Choosing Ethereum for a chain with extra transaction variants can fail deserialization. See
interacting with multiple networks and the
AnyNetwork example.
EIP modules
alloy-eips collects protocol structures and behavior that are shared across consensus, provider,
and RPC crates. Support for a type does not imply that the connected chain has activated that EIP.
Fork activation and RPC availability remain network and node concerns.
Examples include block identifiers and tags, typed envelope encodings, access lists,
authorizations, blob sidecars, requests, and hardfork-related structures.
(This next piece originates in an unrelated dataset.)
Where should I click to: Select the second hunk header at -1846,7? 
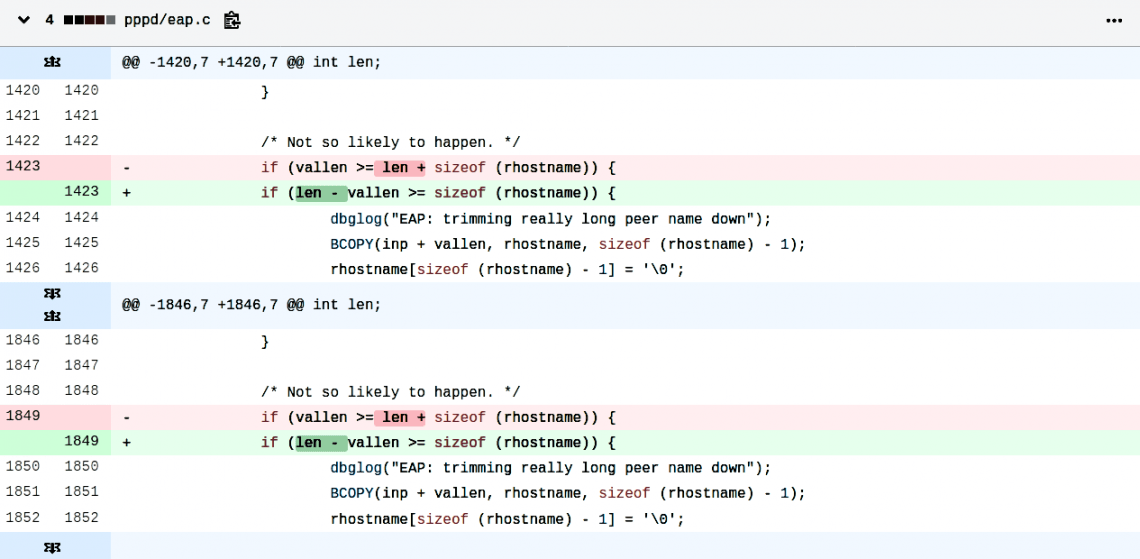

Consult the
alloy-eips module list for the exact release.
Genesis and trie data
Use alloy-genesis for execution genesis configuration and account allocations. Genesis formats
can contain client extensions, so preserve unknown or chain-specific fields when round-tripping a
configuration.
Use alloy-trie for Merkle-Patricia Trie roots and proofs. Trie APIs generally require keys and
updates in the documented order; incorrect ordering can produce a different root rather than a
helpful RPC error. Treat proof verification input as untrusted data and validate the expected root.
These families are optional genesis and trie features on the meta-crate and are also available
as direct dependencies for infrastructure libraries.
Serialization
Ethereum JSON-RPC quantities, fixed bytes, byte strings, and nullability do not follow ordinary human-readable JSON conventions. Prefer the provided RPC and serde helper types over custom hex-string logic.
Enable serde for serde implementations and helpers. Compatibility formats such as
serde-bincode-compat are opt-in; use the documented compatibility wrapper rather than assuming a
type's normal serde representation is stable for non-self-describing storage.
For persistent data:
- Choose whether the stored form is consensus, RPC-enriched, or application-specific.
- Version the schema independently of the Rust type name.
- Test round trips across dependency upgrades.
- Do not use debug output as a data format.
Constrained and no_std users
The network-facing meta-crate primarily targets std. Some core and protocol crates support
no_std with default features disabled. Depend on the narrow crate directly, inspect its own
feature list, and compile the exact target. See feature flags.